# Task to complete:
Up to and including the line with "Task: Click the 14000/- per year amount", reproduce the listing below exactly, beginning at its first line.

# Record set:
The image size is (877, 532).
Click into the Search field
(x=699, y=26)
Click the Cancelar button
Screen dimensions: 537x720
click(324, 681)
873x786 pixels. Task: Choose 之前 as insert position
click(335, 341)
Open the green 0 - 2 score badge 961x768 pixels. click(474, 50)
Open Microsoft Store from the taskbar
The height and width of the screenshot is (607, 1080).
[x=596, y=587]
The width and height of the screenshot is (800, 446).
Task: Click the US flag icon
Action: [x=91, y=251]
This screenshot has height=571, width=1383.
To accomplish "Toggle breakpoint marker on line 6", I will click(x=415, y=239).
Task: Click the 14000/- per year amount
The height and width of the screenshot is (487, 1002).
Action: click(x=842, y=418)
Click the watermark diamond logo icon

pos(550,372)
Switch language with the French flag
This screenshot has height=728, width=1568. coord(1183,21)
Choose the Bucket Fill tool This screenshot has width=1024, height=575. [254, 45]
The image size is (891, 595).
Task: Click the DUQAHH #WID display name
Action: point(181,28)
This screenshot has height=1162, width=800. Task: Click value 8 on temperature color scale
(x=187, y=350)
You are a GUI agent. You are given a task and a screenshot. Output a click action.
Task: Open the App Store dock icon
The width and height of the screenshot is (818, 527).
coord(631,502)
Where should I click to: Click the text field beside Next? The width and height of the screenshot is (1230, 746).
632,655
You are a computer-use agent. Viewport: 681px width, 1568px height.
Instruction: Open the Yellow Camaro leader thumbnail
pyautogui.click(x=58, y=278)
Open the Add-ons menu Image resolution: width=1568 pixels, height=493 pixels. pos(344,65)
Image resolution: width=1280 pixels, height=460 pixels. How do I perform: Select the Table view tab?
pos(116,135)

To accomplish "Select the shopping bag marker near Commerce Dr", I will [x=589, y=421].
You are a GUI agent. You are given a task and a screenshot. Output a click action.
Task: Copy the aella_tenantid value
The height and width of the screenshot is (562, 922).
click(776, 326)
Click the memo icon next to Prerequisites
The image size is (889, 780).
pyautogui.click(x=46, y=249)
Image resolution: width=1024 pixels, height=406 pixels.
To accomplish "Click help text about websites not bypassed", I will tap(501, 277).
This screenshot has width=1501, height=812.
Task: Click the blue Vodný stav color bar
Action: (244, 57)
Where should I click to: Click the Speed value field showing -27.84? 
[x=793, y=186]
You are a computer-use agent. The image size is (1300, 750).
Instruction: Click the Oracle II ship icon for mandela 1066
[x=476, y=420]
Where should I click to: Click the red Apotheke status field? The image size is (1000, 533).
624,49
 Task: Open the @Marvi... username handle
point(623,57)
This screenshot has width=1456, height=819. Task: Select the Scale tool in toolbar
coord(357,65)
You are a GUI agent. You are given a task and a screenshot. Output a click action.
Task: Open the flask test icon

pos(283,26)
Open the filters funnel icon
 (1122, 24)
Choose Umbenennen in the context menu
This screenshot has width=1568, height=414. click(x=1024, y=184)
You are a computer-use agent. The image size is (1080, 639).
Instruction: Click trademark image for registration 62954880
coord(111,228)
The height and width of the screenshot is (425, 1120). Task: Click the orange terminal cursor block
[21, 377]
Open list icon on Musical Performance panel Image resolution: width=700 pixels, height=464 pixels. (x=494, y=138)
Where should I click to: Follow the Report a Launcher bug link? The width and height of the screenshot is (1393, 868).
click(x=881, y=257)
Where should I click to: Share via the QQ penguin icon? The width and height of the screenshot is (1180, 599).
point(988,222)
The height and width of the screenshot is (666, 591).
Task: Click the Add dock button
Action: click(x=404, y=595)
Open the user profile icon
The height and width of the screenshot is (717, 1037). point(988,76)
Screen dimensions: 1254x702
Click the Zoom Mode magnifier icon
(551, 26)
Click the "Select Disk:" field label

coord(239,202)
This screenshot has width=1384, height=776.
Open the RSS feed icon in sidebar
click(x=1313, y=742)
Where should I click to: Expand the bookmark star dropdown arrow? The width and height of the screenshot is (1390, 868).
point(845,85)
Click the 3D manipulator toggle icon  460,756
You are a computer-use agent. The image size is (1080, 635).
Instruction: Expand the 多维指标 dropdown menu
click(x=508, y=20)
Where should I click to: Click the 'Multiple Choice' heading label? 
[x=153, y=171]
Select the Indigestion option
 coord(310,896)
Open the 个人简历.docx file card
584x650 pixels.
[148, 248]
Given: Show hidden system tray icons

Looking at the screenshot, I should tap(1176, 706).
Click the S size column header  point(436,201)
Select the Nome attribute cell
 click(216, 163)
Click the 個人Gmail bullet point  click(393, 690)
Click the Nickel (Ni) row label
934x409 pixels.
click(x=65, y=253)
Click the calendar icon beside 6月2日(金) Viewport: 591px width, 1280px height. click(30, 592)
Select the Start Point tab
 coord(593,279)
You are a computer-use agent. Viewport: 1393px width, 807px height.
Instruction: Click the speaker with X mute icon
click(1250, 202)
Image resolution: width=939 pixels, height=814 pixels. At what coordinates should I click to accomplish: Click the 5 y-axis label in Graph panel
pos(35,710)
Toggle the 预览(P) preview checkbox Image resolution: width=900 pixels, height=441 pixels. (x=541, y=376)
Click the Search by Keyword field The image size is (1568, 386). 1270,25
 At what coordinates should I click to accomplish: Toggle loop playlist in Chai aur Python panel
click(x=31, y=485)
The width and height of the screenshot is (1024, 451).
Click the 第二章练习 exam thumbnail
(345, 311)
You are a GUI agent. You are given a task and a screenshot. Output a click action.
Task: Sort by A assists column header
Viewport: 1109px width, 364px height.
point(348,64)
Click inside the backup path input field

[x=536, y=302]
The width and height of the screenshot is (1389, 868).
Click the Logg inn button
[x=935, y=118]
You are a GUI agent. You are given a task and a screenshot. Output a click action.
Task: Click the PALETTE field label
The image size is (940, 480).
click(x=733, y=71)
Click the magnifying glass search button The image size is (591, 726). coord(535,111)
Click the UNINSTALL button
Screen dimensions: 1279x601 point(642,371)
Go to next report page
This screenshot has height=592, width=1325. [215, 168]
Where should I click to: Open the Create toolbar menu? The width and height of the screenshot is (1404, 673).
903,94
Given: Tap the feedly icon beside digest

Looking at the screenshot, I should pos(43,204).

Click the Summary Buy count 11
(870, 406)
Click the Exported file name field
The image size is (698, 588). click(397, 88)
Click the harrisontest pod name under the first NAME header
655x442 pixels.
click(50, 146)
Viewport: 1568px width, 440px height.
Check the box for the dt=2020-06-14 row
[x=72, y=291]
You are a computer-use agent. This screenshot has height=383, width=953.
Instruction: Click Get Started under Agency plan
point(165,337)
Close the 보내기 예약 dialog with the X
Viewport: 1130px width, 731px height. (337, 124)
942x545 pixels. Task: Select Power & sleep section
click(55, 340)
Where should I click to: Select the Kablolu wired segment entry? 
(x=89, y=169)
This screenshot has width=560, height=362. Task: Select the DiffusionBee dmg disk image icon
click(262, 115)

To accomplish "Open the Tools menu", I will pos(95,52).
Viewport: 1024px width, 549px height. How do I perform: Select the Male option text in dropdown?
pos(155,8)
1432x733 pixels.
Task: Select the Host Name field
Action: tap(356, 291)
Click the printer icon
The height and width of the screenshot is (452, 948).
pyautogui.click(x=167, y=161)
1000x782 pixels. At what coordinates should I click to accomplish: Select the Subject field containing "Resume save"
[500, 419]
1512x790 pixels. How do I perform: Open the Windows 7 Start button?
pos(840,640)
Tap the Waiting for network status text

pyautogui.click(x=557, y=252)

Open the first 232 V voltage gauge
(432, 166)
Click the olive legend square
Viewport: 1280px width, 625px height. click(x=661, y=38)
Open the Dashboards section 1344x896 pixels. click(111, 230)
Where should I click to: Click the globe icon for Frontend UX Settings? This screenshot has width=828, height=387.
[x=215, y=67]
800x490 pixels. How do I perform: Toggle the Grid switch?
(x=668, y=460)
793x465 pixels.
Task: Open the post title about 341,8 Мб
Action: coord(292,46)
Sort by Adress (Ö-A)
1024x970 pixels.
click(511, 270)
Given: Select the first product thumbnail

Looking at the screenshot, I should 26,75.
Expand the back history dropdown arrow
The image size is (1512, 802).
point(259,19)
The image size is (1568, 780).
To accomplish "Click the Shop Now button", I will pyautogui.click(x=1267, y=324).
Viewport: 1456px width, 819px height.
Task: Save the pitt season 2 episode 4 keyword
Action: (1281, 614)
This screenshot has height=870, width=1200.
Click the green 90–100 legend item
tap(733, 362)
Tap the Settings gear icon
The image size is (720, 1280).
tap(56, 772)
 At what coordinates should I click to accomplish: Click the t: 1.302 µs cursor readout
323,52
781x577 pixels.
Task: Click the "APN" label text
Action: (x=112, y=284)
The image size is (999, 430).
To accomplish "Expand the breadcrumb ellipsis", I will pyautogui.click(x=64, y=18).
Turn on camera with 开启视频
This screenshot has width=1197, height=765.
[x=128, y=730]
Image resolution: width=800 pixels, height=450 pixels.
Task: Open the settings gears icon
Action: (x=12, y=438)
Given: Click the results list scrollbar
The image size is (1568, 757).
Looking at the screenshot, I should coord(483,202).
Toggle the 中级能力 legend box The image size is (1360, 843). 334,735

# Solution for this exercise:
The image size is (877, 532).
Click into the Search field
(x=699, y=26)
Click the Cancelar button
Screen dimensions: 537x720
click(324, 681)
873x786 pixels. Task: Choose 之前 as insert position
click(335, 341)
Open the green 0 - 2 score badge 961x768 pixels. click(474, 50)
Open Microsoft Store from the taskbar
The height and width of the screenshot is (607, 1080).
[x=596, y=587]
The width and height of the screenshot is (800, 446).
Task: Click the US flag icon
Action: [x=91, y=251]
This screenshot has height=571, width=1383.
To accomplish "Toggle breakpoint marker on line 6", I will click(x=415, y=239).
Task: Click the 14000/- per year amount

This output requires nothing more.